-- TASK DESCRIPTION --
Below are records with pictures in them. Output exactly the lines from the one with "Copy the response with the copy icon" through the one with "Click the orange Login button", both included, and leave every picture out; give only those lines.

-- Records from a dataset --
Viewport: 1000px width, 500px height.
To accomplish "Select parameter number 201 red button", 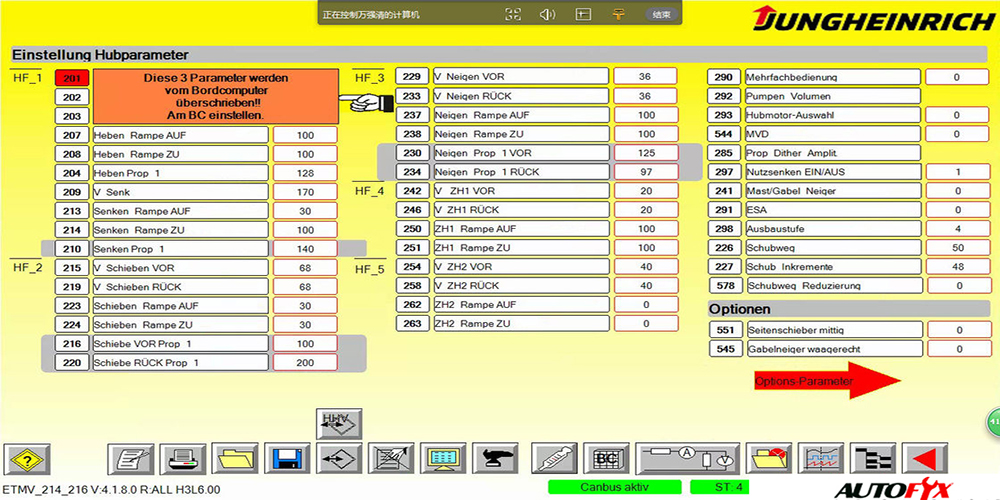I will pos(71,78).
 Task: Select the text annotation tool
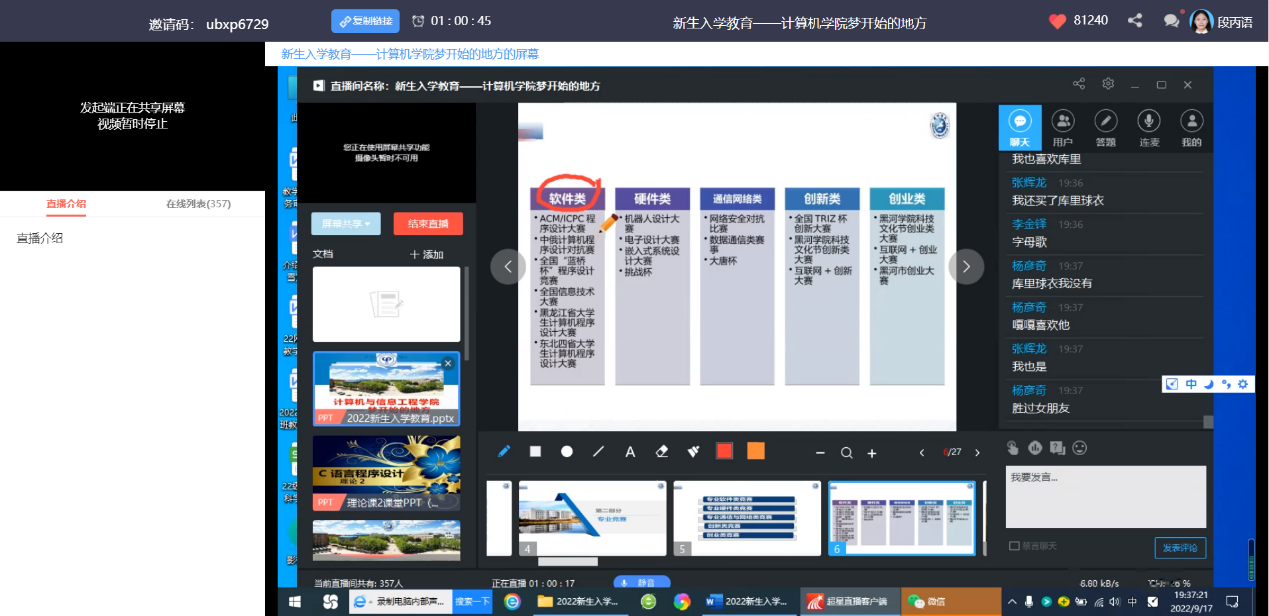pos(630,452)
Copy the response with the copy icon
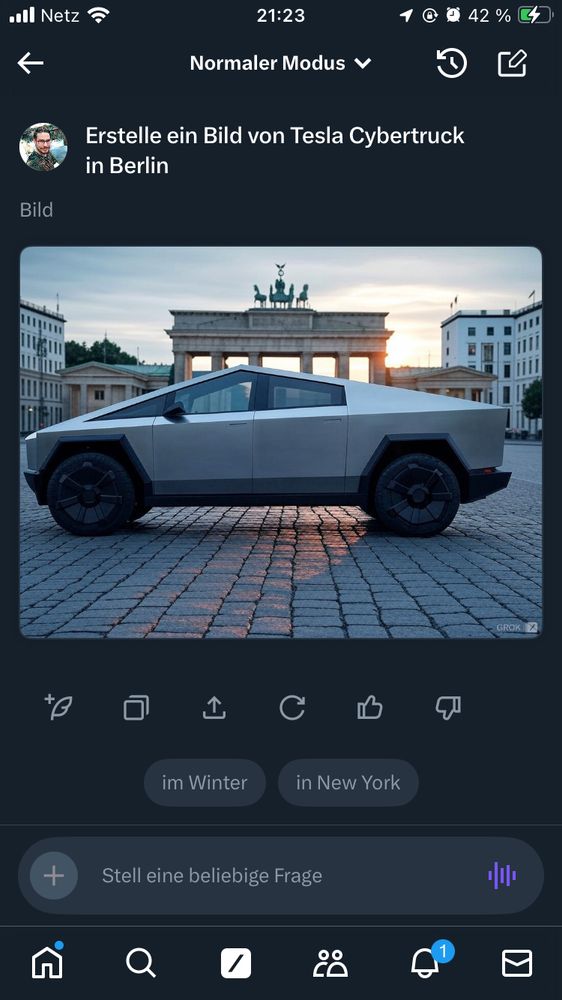This screenshot has width=562, height=1000. point(136,708)
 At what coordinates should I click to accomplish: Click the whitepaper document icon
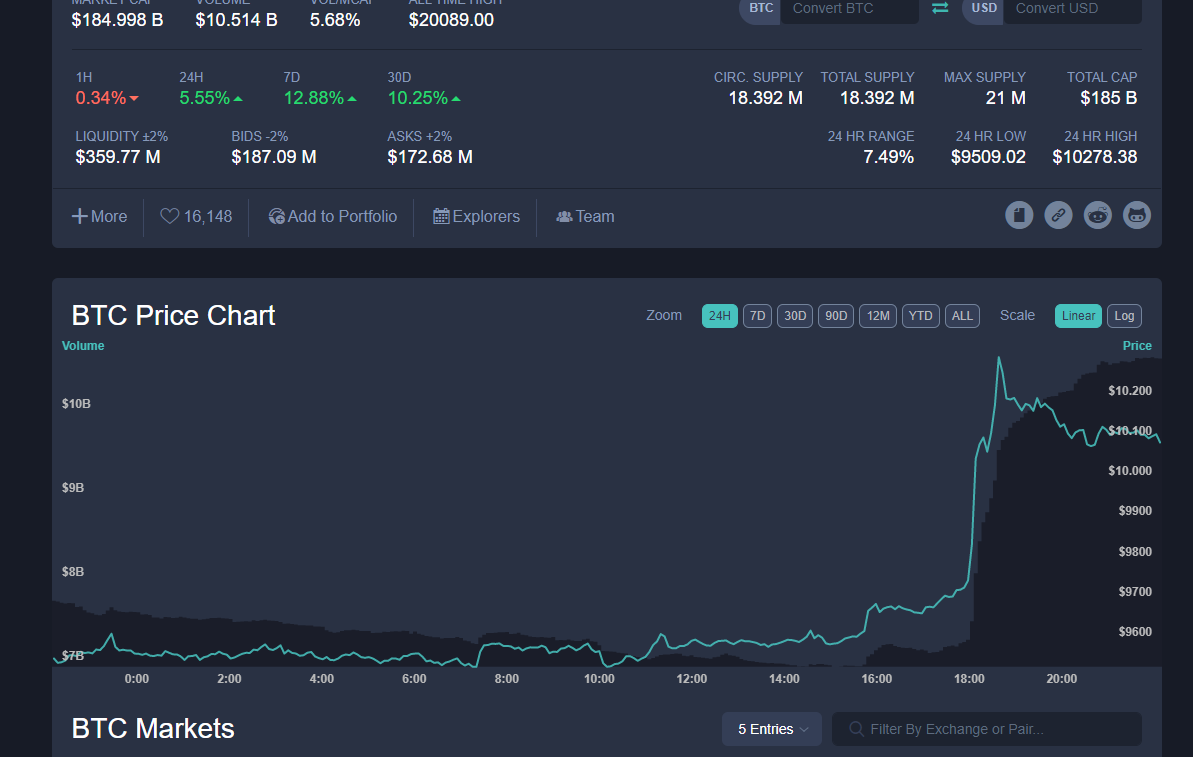[1019, 215]
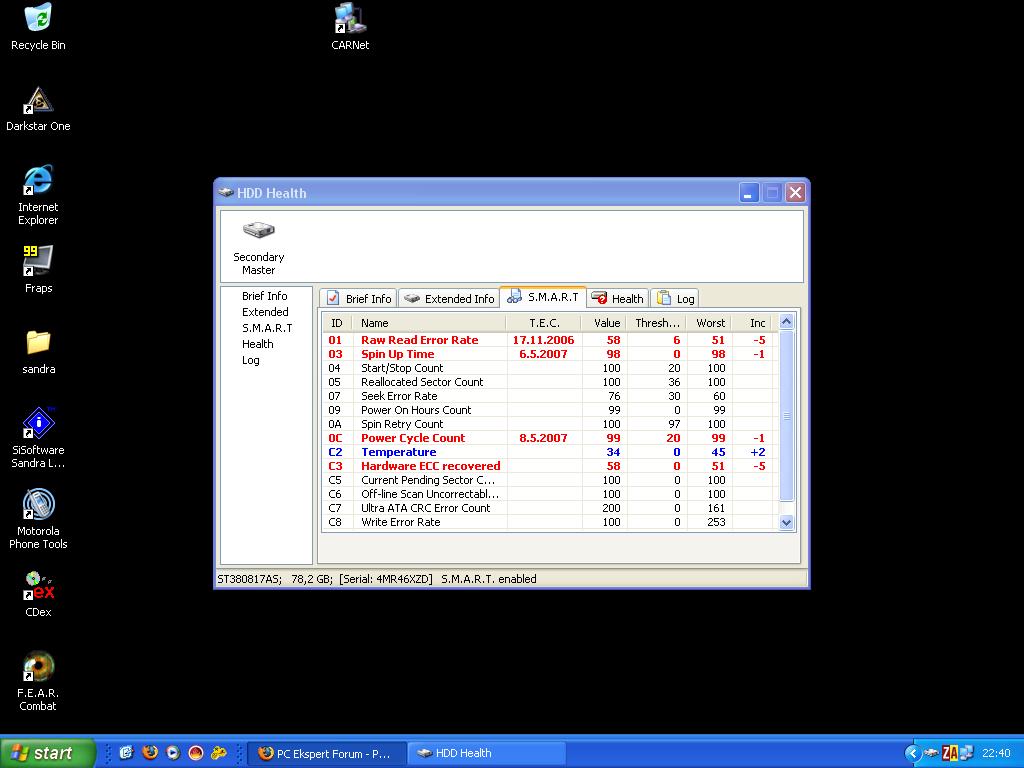Expand hidden system tray icons

[912, 753]
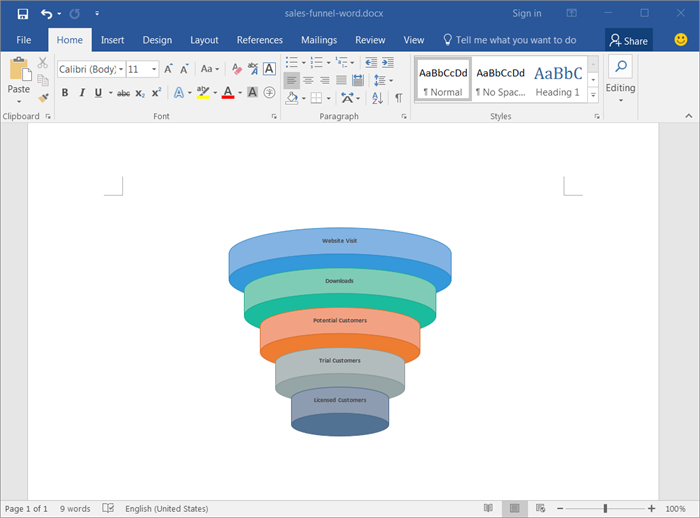Switch to the Layout tab
The height and width of the screenshot is (518, 700).
tap(204, 40)
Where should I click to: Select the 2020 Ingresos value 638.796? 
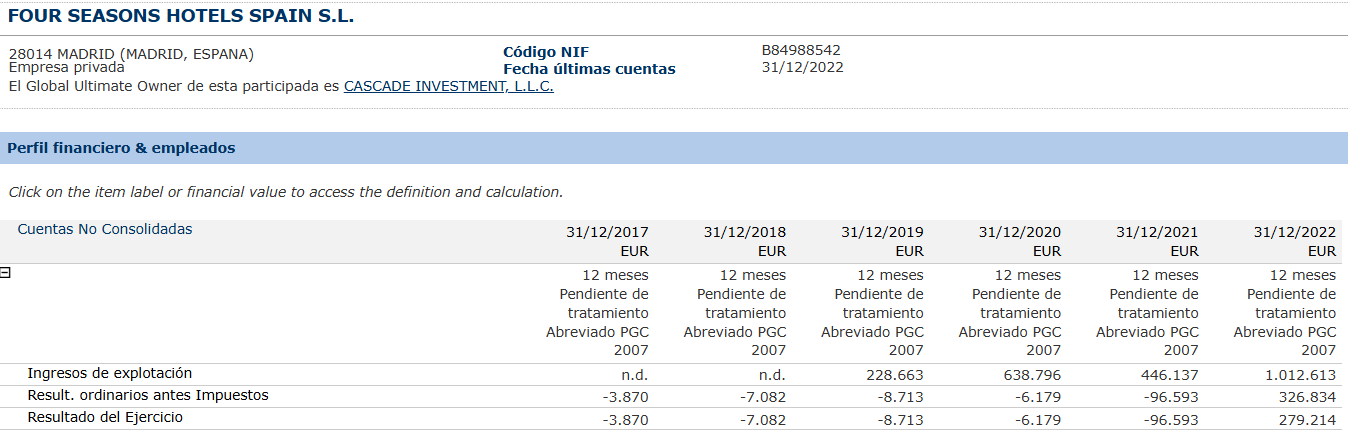point(1034,375)
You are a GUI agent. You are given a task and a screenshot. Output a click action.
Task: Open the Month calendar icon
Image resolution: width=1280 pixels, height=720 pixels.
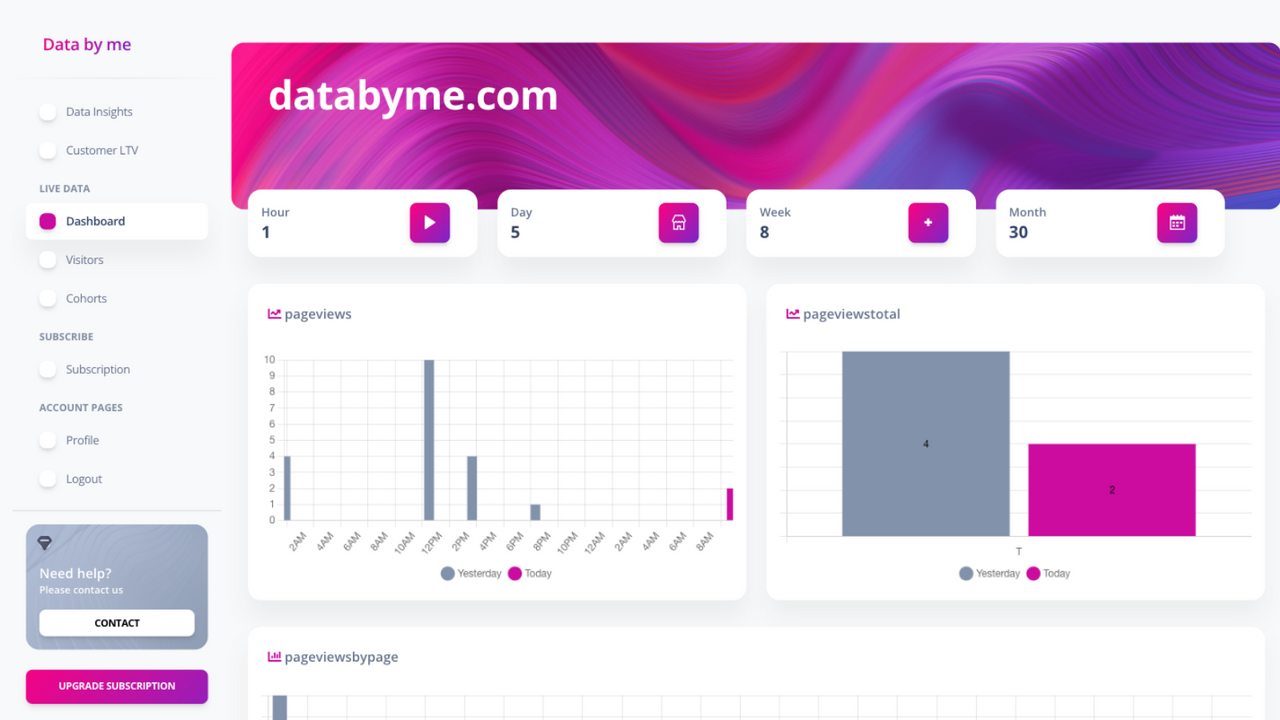coord(1177,223)
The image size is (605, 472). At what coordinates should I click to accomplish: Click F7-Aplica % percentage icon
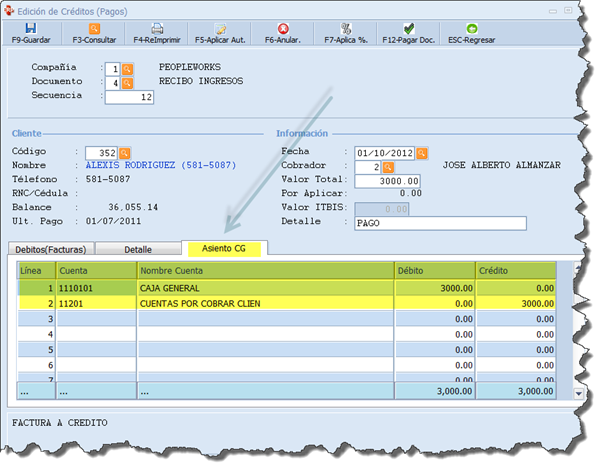(x=346, y=29)
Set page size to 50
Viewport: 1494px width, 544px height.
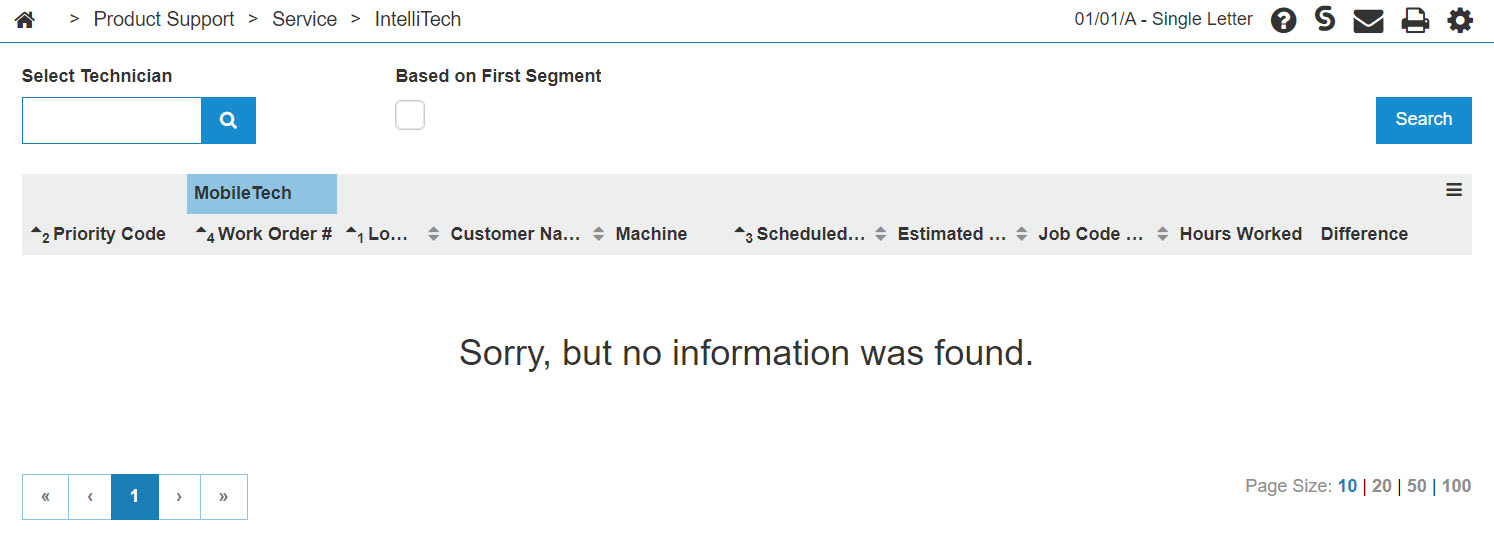point(1416,486)
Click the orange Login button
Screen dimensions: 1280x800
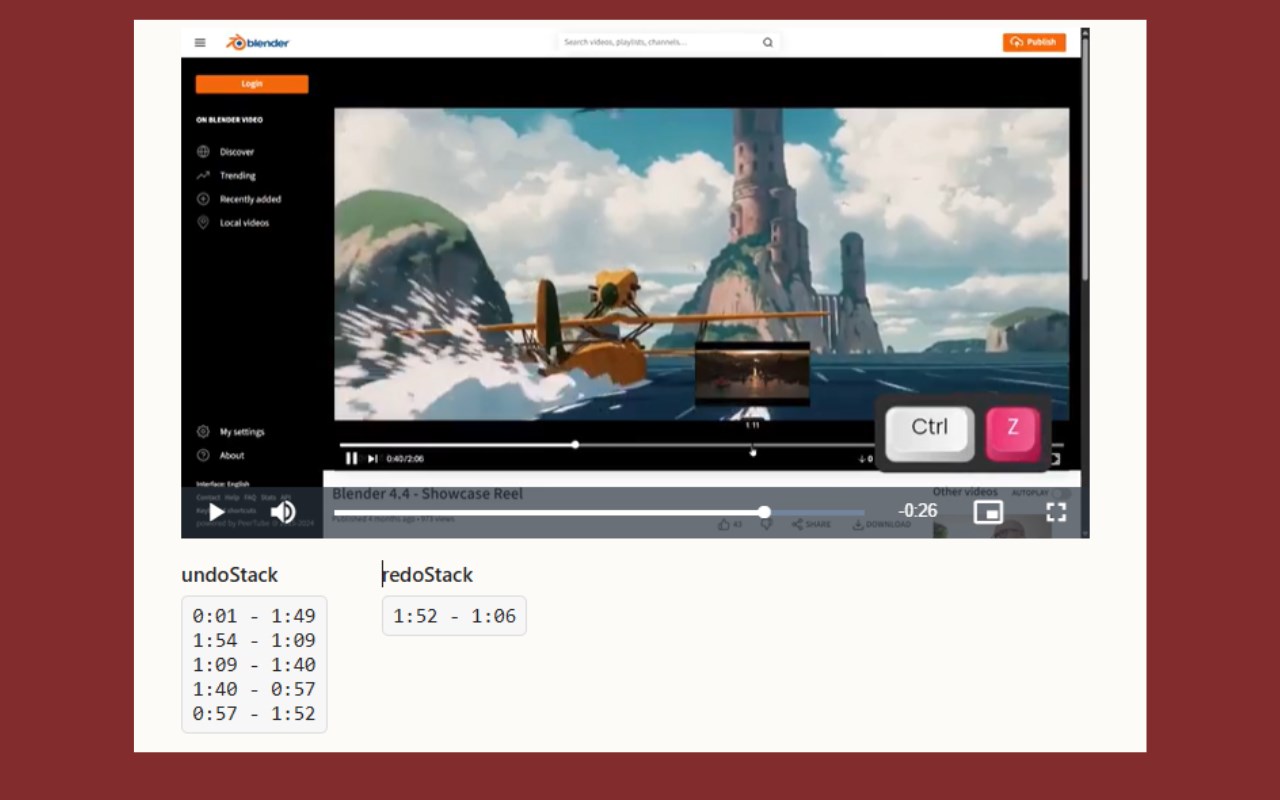tap(252, 84)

-- EXERCISE OUTPUT --
Copy the response with the copy icon
This screenshot has width=562, height=1000. point(136,708)
 At what coordinates should I click to accomplish: Click the whitepaper document icon
[1019, 215]
Expand hidden system tray icons

[912, 753]
Switch to the Layout tab
The height and width of the screenshot is (518, 700).
tap(204, 40)
Where should I click to: Select the 2020 Ingresos value 638.796? 
point(1034,375)
You are a GUI agent. You are given a task and a screenshot. Output a click action.
Task: Open the Month calendar icon
Image resolution: width=1280 pixels, height=720 pixels.
coord(1177,223)
The image size is (605, 472). At what coordinates should I click to accomplish: Click F7-Aplica % percentage icon
(x=346, y=29)
Set page size to 50
Viewport: 1494px width, 544px height.
point(1416,486)
Click the orange Login button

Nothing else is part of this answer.